①経口摂取や経管栄養は可能であるが、必要量が充足できない場合
②術前の栄養状態が比較的良好で、早期に経口摂取が再開できる場合
③腸閉塞や胃腸炎で一時的に経口摂取を中止するが、短期間で再開されると予想される場合
短期間の使用というのが前提ですね。
一方、デメリットとしては
- NPC/Nが低い(窒素含有率が高い)=高窒素血症のリスクがある
- 1バッグ210kcal/500mL=1日に必要なカロリーを満たそうとすると水分過剰になる
- ビタミンがない、もしくは不足する可能性が高い
- 静脈炎のリスクがある
- 特定の細菌(Bacillus cereus)による汚染のリスクが高い
といった点があります。
ビーフリードは短期間の栄養補給に適した輸液製剤である一方で、こうしたデメリットに注意して使用する必要があります。
ビーフリードと脂肪乳剤の併用
さきほど挙げたビーフリードのいくつかのデメリットをカバーするのが脂肪乳剤です。
脂肪乳剤は10%製剤で1.1kcal/mL、20%製剤で2.0kcal/mLと非常にエネルギー密度が高い、かつ低浸透圧の製剤です。
ビーフリードに脂肪乳剤を併用するメリットは以下の点です。
- 末梢から十分なエネルギーを投与できる
- PPNと同時投与することで浸透圧を下げ、静脈炎の予防ができる
- NPC/N比を適正にできる
ちなみに、静脈炎の発生に影響するのは
- 輸液のpH
- 浸透圧
- 滴定酸度
の3つが主な要因です。(JSPENガイドライン; p33-46)
従ってPPNを投与する際にはできるだけ浸透圧が低く(3以下)、pHが中性に近く、滴定酸度が小さい輸液を選択するのが理想です。その他、血管痛や静脈炎の予防法としては輸液を冷たくしないことも良いようです。
脂肪乳剤自体は浸透圧が低いので、ビーフリードと脂肪乳剤と同時投与することで静脈炎のリスクを低下させることができるというのがポイントです。

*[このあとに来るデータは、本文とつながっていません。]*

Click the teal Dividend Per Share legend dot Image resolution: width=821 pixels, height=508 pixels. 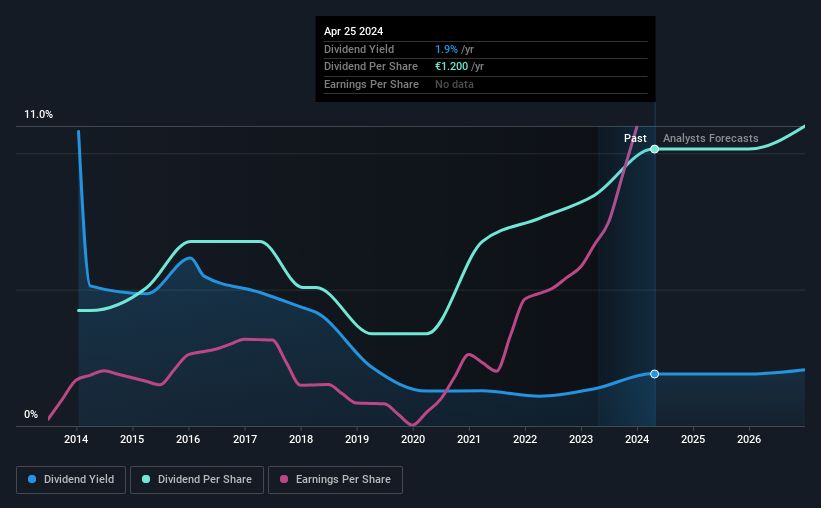[x=146, y=479]
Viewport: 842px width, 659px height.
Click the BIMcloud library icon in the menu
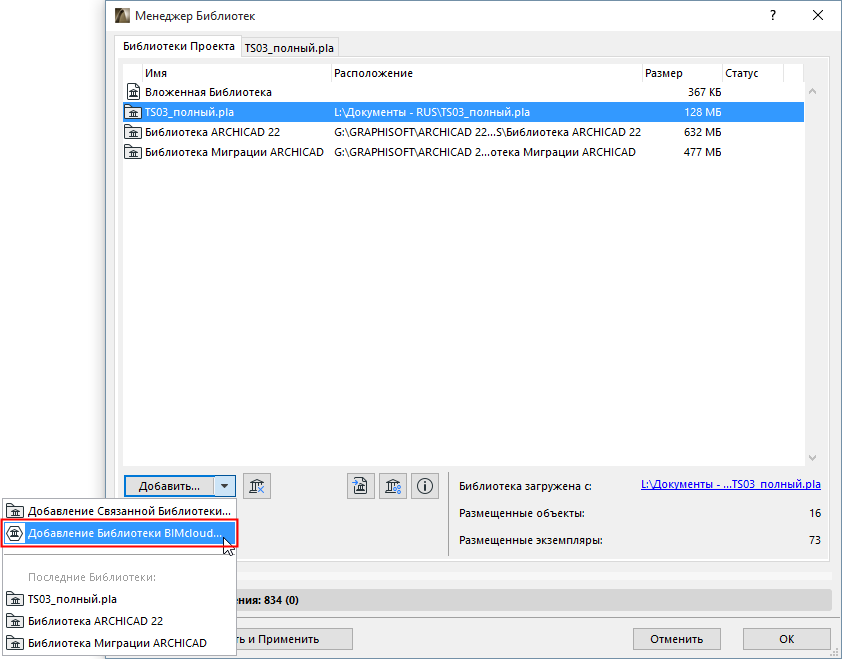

またビーフリードのみでは窒素負荷がかかり、効率よくエネルギーを利用できないことから、JSPENガイドラインにはPPNを5日間を超えて投与する場合には脂肪乳剤の併用が有用と記載されています。
実際どれくらいの施設でPPNと脂肪乳剤の併用が行われているのか?というと、井上らの報告によると併用している割合は19.6%に過ぎず、PPNとしてエネルギー必要量が足りていないことが示唆されています。(Medical Nutritionis of PEN Leaders Vol.2 No.1.44-48.2018)
このあたりは栄養療法に関心があるかないか、施設で大きく違いそうな気がします。
2020年12月15日にはビーフリードをベースに脂肪乳剤を配合したエネフリード輸液®が大塚製薬から発売になりました。
うまく使えれば適切な栄養療法に貢献できる製剤になりそうですね。
ビーフリードの輸液汚染
ビーフリードを含むPPN製剤は汚染すると微生物(特にBacillus cereus)が増殖しやすいという重大な問題があることをご存知でしょうか?
Bacillus cereusは環境菌として広く分布していて、病院のリネンや清拭用のタオルからも検出されることが分かっているのですが、とりわけビーフリード内で増殖しやすいです。(医学検査Vol.62 No.1 2013)
国内でも多くのアウトブレイクが報告されています。
そのため、PPN製剤は可能な限り混注しない、側管からの投与も行わない、無菌的な管理を徹底しなければなりません。
また投与時間が長ければ長いほど汚染頻度が高まります。
ビーフリードは500mlを2時間以上かけることとなっていますが、点滴速度が速いと血管痛を訴えたり、静脈炎を起こす患者も多いと聞きます。
多くの施設ではそれ以上の時間をかけてビーフリードを投与しているのではないでしょうか?
しかし12時間キープ、24時間キープなどの方法で投与すると細菌汚染のリスクになるため、6時間あるいは8時間以上かけて投与しないこと、といったルールを施設で定めることも必要と思われます。
輸液汚染しやすいという観点からビーフリードはCVなど高カロリー輸液用のルートを使用しないことについても提言されていることも付け加えておきます。
まとめ
ビーフリードの正しい使い方についてまとめました。
ビーフリードは短期的には蛋白のもととなるアミノ酸とビタミンB1を含有した栄養補給に適した輸液製剤ですが、静脈炎や漫然投与によるエネルギー不足、バシラスによる細菌汚染のリスクがある製剤でもあります。
臨床現場では栄養学的な視点が欠如した輸液療法が行われ、医療従事者自身が医原性サルコペニアの状態を作り出しているという問題があります。
栄養療法はNSTにおまかせ・・ではいけません。
薬剤師もこうしたビーフリードの製剤学的特徴を知って、リスクを回避した最適な輸液療法を提案できるようになりましょうね!